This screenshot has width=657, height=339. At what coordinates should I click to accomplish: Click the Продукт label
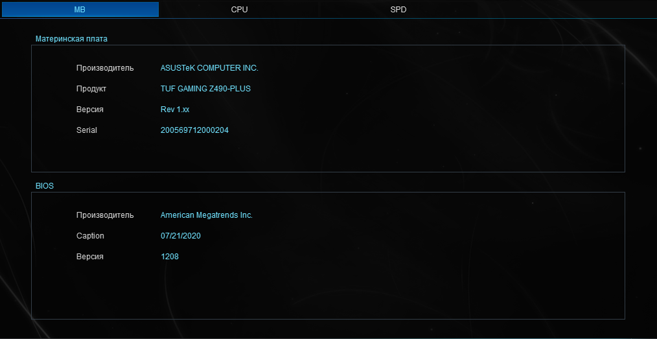[x=91, y=89]
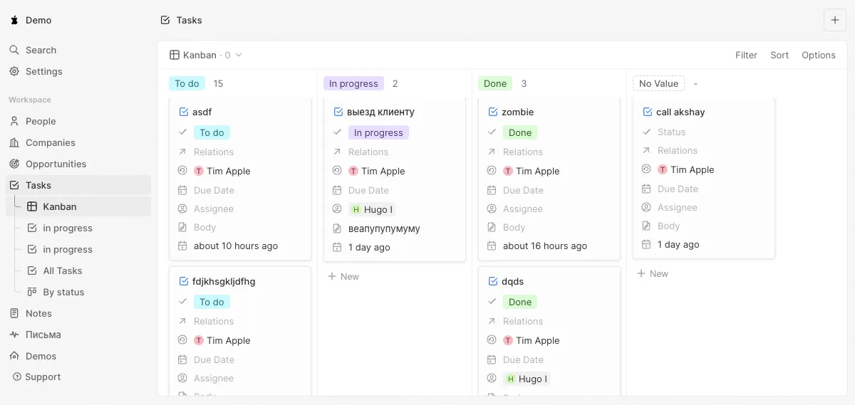Viewport: 855px width, 405px height.
Task: Click the Filter button
Action: (x=746, y=55)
++++++++++
Type out all the items above again, word for word, and leave out the pictures.

This screenshot has width=657, height=339. At what coordinates should I click to accomplish: Click the Продукт label
[x=91, y=89]
Viewport: 855px width, 405px height.
Task: Click the Filter button
Action: (x=746, y=55)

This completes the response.